Doomsday Prediction Failure

The 2012 doomsday prediction was not the only prediction which caught the attention of a larger audience. It was also not the first doomsday prediction to fail, with utter disappointment and relief. Harold Camping the president of the Oakland, Christian radio broadcasting network Family Radio claimed that on May 21, 2011 the world bringing with it a great earthquake or a mass excavation of the entire world’s dead. Harold Egbert Camping was born in July 19, 1921 and died in December 15, 2013.

Harold Camping also made a failed doomsday prediction on September 6, 1994; he claimed that his mathematical interpretation of the Bible has resulted to the end to take place on May 21. He predicted that there would be powerful earthquakes, throwing the dead from their graves as those who believe in God ascend into heaven.  After five months exactly on October 11, 2011 he said that the universe was supposed to end. However, he has not publically made any statements about his failed prediction.

He is surely not the first one to predict the wrong date, time and year of the Doomsday to take place.

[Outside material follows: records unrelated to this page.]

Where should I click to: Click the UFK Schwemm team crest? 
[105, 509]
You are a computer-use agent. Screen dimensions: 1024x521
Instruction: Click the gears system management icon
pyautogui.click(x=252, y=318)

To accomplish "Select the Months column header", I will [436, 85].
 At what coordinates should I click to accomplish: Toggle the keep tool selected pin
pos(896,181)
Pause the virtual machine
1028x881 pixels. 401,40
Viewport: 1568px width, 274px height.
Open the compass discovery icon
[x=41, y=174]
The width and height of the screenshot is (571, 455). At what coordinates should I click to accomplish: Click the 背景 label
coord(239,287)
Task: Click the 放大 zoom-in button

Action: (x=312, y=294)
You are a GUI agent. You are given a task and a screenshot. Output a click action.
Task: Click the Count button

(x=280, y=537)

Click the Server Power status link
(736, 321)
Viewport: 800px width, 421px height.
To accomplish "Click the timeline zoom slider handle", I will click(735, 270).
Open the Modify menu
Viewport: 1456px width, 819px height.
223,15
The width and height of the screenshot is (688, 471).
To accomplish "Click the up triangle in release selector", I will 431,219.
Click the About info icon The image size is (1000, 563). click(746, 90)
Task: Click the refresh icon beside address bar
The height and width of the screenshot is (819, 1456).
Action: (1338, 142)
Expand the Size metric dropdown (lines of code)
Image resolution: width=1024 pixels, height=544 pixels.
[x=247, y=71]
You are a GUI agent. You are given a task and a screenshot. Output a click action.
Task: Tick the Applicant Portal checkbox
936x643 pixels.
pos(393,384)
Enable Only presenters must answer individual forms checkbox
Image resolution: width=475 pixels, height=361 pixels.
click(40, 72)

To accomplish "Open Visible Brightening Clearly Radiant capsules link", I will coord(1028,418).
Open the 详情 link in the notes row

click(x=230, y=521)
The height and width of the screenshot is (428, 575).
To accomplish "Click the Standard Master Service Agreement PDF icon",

In fact, experts explain that believers in the end are comforting to some people who see the world as hopelessly evil. The century of failed predictions could not succeed to convince believers that the end is not yet near, as stated by Lorenzo DiTommaso who is a religious professor at Concordia University in Montreal.

On the other hand, Camping’s prediction prompted great ridicule from atheist organizations and Christian organizations. Even though may 21 had passed he believed that a spiritual judgment had taken place on that day, and that there was going to be physical rapture and a final destruction of the universe on 21 October 2011. His prediction about the great destruction failed to be fulfilled, which made many hands point at his knowledge and legitimacy.  He retired on October 16, 2011 few days before his predication, but his daughter clarified that he did not fully retire from Family Radio, rather worked from home for the radio station.

In a private interview he stated that he no longer believed that anyone could tell the time of the Rapture or the end of the world. In March 2012 he claimed that his attempt to predict the date of the Doomsday was “sinful”  and that his critics were right when they were emphasizing the words of Matthew 24:36 “of that day and hour knoweth no man” he further on added that he is reading and searching the Bible more intensely to become faithful in his understanding.